How does Chai’s finding rate compare to agentic results on other security benchmarks?

The closest published reference point is CyberChainBench, a smart-contract benchmark, where the best agent-model configuration scored 37.5% on detection, 43.7% on exploitation, and 23.4% on patching. Those numbers anchor where agentic security reasoning currently ceilings out on a comparable vuln-discovery task, and they explain why Chai confines the agent to library-level confirmation and offloads consumer-level propagation to a deterministic graph traversal.

What is the blast radius if the agent misclassifies a library-level discrepancy?

A false positive at the library level does not stay local.
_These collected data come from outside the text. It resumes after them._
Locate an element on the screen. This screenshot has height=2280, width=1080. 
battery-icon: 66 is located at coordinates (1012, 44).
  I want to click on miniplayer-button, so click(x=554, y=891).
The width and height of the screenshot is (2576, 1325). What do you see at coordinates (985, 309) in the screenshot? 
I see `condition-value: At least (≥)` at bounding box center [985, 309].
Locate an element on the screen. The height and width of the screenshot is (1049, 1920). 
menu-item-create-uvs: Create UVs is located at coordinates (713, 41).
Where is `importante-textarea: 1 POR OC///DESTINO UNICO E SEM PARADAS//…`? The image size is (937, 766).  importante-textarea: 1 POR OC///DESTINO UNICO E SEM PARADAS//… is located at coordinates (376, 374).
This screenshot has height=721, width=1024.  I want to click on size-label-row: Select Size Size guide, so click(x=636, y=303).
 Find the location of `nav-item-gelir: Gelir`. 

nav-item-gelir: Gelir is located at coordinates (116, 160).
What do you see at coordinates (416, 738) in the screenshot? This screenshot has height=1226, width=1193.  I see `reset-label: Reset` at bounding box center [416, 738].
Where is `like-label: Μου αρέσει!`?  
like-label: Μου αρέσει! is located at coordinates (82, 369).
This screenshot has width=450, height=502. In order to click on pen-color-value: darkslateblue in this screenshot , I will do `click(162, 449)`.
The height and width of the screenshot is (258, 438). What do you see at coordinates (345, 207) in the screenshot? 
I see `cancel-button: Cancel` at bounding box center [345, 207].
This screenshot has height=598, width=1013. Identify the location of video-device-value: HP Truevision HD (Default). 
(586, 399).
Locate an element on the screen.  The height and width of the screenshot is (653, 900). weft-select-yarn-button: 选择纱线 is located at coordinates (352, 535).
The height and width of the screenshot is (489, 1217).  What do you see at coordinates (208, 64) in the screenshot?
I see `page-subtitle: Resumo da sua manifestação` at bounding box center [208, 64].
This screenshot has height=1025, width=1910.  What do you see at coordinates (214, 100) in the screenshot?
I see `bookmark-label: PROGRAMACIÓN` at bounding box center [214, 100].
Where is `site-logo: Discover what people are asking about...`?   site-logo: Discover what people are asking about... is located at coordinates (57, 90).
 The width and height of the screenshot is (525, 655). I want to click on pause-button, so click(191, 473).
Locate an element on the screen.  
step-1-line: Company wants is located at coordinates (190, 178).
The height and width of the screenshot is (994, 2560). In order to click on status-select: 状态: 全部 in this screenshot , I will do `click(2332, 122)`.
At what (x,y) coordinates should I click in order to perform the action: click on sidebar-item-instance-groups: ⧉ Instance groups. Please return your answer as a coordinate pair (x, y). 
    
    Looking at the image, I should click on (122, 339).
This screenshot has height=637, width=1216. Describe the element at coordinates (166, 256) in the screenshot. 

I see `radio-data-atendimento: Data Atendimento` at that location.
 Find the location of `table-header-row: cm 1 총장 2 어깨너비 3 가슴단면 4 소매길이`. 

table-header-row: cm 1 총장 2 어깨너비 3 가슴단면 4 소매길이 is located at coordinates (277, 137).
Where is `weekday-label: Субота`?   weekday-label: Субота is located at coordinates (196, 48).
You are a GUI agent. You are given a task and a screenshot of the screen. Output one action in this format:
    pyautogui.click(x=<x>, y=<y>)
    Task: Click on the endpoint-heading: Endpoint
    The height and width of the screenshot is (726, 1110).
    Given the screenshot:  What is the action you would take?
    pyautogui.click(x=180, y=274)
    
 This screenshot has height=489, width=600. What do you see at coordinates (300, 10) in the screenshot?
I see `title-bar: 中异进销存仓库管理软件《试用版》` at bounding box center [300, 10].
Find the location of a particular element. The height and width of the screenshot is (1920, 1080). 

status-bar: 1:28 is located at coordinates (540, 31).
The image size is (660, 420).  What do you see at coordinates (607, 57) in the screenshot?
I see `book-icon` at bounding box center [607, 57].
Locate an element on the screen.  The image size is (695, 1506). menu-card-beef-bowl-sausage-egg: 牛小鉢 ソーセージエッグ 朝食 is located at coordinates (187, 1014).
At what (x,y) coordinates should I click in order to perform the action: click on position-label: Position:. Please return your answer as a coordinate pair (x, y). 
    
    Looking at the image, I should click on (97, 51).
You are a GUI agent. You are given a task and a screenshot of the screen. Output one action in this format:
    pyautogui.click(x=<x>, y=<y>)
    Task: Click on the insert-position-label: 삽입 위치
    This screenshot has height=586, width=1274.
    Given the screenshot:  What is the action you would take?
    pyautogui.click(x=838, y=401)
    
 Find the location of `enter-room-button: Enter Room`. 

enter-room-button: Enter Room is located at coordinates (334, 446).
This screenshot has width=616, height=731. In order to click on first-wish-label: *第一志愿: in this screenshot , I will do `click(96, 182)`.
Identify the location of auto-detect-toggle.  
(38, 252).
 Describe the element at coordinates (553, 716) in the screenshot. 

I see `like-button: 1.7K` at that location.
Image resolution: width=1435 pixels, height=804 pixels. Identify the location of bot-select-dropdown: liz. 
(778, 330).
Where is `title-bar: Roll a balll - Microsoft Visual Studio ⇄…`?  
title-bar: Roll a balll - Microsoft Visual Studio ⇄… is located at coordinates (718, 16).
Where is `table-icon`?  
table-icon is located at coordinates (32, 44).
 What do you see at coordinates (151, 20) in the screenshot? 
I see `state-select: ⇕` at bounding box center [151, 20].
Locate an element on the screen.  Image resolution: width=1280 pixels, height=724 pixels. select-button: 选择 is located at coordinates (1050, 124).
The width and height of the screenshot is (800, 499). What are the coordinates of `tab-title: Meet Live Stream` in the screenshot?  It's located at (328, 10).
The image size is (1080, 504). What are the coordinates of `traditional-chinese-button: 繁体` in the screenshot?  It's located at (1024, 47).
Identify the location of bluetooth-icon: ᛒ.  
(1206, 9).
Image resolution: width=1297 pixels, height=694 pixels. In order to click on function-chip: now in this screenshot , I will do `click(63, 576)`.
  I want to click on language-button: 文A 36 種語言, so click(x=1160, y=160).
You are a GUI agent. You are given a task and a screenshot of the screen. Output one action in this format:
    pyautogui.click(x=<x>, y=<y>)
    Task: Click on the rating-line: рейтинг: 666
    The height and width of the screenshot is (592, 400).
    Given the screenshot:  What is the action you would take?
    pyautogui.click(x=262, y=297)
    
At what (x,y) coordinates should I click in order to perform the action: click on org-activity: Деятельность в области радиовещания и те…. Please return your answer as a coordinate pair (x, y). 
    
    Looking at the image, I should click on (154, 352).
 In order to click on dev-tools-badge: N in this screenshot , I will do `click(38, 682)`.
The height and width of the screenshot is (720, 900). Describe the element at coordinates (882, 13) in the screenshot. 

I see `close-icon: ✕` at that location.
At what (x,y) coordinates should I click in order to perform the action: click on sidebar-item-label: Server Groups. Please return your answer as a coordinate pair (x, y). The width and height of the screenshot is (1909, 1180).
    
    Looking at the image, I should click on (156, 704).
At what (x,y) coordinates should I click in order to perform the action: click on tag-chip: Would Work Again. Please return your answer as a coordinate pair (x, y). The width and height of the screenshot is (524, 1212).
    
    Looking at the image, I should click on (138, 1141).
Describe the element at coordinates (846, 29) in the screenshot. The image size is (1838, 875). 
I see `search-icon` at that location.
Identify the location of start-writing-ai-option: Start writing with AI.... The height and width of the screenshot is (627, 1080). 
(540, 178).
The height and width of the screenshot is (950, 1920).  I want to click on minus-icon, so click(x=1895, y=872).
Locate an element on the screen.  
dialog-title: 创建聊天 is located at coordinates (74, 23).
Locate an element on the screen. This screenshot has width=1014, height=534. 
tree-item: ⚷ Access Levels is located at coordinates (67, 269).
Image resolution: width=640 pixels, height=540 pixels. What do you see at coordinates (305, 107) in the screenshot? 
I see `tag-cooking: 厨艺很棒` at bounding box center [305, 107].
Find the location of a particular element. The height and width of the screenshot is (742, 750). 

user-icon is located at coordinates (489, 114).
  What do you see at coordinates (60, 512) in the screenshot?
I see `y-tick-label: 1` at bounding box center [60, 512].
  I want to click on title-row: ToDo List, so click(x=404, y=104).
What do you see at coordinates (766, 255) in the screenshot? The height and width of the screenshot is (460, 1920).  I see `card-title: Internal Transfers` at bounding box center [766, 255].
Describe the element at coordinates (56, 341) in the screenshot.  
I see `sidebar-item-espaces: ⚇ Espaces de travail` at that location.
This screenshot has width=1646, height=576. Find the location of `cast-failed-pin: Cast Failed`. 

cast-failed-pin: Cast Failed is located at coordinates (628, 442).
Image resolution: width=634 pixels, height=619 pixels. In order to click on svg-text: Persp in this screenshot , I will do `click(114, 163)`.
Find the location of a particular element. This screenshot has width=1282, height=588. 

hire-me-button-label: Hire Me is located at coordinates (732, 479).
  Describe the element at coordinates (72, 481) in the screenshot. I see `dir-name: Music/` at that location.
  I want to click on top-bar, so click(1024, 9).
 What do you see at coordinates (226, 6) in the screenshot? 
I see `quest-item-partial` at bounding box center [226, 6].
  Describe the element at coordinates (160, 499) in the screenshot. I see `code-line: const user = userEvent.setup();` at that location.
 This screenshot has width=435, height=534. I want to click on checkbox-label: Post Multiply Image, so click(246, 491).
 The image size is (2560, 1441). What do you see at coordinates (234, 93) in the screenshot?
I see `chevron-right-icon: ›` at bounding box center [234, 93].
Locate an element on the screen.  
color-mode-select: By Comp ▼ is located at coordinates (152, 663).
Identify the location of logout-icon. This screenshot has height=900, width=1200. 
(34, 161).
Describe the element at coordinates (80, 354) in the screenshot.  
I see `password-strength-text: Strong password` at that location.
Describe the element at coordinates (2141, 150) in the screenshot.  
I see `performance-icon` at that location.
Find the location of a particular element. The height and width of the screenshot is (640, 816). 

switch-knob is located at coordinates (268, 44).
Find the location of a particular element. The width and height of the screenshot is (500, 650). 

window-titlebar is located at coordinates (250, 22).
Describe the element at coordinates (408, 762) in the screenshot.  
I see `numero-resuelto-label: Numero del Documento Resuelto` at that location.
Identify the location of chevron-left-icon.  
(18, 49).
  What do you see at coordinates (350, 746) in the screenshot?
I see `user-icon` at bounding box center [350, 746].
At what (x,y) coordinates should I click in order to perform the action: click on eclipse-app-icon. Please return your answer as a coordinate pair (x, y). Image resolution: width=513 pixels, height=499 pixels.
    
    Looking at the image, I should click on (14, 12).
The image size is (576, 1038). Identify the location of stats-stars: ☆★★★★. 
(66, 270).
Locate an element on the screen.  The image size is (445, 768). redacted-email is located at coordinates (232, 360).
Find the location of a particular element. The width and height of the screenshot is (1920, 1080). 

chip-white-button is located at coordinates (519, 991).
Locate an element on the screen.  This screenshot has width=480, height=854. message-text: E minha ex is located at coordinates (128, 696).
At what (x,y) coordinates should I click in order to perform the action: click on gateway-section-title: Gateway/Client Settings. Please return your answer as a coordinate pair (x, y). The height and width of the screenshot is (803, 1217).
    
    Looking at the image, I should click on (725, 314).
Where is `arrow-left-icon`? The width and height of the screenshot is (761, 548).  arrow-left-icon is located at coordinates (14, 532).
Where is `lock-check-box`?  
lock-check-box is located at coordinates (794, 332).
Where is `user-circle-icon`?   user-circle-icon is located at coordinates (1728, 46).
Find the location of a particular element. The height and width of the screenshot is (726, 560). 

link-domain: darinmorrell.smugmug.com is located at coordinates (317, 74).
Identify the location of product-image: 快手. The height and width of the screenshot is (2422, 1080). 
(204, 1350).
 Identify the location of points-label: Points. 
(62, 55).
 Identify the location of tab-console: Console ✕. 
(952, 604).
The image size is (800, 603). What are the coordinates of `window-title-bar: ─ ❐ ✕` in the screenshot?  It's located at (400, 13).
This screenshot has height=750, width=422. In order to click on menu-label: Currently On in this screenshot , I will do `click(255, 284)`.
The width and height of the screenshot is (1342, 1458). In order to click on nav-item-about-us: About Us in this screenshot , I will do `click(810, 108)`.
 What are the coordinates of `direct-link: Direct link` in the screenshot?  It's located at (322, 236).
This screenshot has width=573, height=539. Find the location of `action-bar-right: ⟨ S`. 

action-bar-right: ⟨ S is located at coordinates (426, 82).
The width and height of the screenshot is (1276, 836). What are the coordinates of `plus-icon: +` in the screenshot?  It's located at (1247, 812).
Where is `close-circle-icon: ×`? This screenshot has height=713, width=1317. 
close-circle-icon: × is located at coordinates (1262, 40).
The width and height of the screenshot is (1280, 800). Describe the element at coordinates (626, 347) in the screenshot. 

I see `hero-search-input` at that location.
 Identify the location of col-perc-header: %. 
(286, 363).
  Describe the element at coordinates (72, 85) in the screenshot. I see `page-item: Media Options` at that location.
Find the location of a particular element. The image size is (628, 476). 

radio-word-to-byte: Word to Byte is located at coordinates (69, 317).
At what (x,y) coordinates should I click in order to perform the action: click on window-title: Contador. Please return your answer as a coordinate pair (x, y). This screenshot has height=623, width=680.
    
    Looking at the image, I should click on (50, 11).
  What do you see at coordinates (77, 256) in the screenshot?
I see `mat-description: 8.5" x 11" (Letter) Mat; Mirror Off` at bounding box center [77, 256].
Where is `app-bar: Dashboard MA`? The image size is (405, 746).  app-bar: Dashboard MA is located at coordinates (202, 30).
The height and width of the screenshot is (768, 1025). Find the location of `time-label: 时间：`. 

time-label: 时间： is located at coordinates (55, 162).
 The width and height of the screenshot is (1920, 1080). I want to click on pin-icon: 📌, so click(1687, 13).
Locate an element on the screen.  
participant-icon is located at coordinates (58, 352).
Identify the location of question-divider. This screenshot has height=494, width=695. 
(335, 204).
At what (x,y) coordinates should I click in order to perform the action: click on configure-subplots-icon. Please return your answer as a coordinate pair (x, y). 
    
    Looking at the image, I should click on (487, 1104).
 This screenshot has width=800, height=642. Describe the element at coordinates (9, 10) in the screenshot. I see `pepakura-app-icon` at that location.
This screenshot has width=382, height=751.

Chai propagates each confirmed flaw across the dependency graph, so a single misclassified divergence becomes a finding in every downstream consumer that transitively imports the library. The abstract publishes no per-library precision figure, which means the spread of one agent error is unmeasured in the preprint.

Why are X.509, JWT, and SAML the only protocols in the evaluation?

All three are protocols with multiple independent implementations against a shared specification, which is the precondition for differential testing to produce a discrepancy in the first place. A protocol with a single canonical implementation gives Chai nothing to compare against, and a protocol where implementation divergences are spec-permissible rather than defective would generate leads the agent has no grounds to confirm.

What would force SAST vendors to absorb this capability rather than price it as a separate product?

The forcing function is whether protocol-context reasoning can be expressed as a query. If the composition checks Chai’s agent performs collapse into a CodeQL or Semgrep rule pack, the capability folds into the existing scan and the standalone product loses its wedge. If the reasoning stays irreducibly per-primitive and requires an LLM call per finding, the standalone product keeps its margin and SAST vendors tier it rather than own it outright.